Nearing 62, Hitchcock played a career-spanning set, including songs from the Soft Boys to last year's album The Man Upstairs. With his white mop of hair looking like Peter Pan would have today had he been in a rock and roll band, the boy who never grew up could no longer avoid the certain fate his age brings.
Beginning ominously with "The Abyss," Hitchcock, for all of his wittiness, is a romantic at heart. "I don't know what is true/but my compass points to you," he sung to the reverently quiet audience. As he memorialized the suicidal crew members of "The Wreck of the Arthur Lee," his voice made room for the necessary reflection, unlike the original's rockin' bridge. The crew of The Arthur Lee dies for love, not for some self-serving principle. In The Mucky Duck's intimate setting, appreciation for the song's intent is better served.
Listening to Hitchcock's classic Soft Boys tune "Only the Stones Remain" reminded the crowd less of his post-punk roots than his devotion to Bob Dylan. When the words "All of the colors have run out around November" escaped his lips, the crowd instantly recognized "You and Oblivion." Immediately after the song's completion, the catharsis had begun.
As Hitchcock exhaustively toyed with the tuning knobs of his guitar, storytime began. He shared a theory of how our ancient ancestors began to tell stories in caves while they sat around a fire impatiently waiting for the instrumentalist to get his act together. This plot thread with the curious yet charmingly stupid young man asking his father how things came to be, from stories to "fornication," continued.
Story continues on the next page.
Hitchcock's opener and driver Emma Swift (left) joined him for a duet on Townes Van Zandt's "Pancho and Lefty."
Then he spoke of the "Magnum Force Suite" in honor of both the Dirty Harry character and the city of San Francisco entitled, "San Francisco Patrol," dedicating the song to himself. By far the best track from last year's album, The Man Upstairs, the song's longing for someone the character intensely watches during surveillance is buried within its beauty.

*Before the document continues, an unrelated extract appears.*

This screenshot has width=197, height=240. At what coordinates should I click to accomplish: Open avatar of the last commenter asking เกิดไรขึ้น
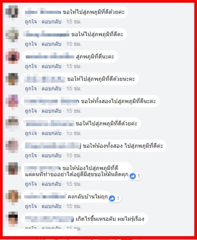tap(12, 219)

A singalong ensued when "My Wife and My Dead Wife," an Egyptians classic, emerged. Everyone who knows and loves Hitchcock sang every word to themselves. "Dismal City" and "Queen Elvis" fled the scene like a miscreant child not waiting around to find out his consequence. The night's set ended with "Oye Tarantula," leaving his fans in anticipation of an obligatory encore.
And the obligatory encore did not disappoint. Bringing up the night's opening act, Australian singer-songwriter Emma Swift (also Hitchcock's personal merchant and tour driver), they shared vocal duties on the Townes Van Zandt classic, "Pancho and Lefty" After a false start. Another of the evening's many highlights, the Velvet Underground's "Pale Blue Eyes," showcased Lou Reed's subtle yet powerful minimalistic elements. Sometimes the flattery of others is revealed through a person's appreciation of the songwriting craft.
Between his stories and his showmanship, it is easy to become distracted by Robyn Hitchcock's charisma. But that aside, the most heartfelt moments happened when he earnestly performed the songs, giving him one of the most distinguishable identities in music.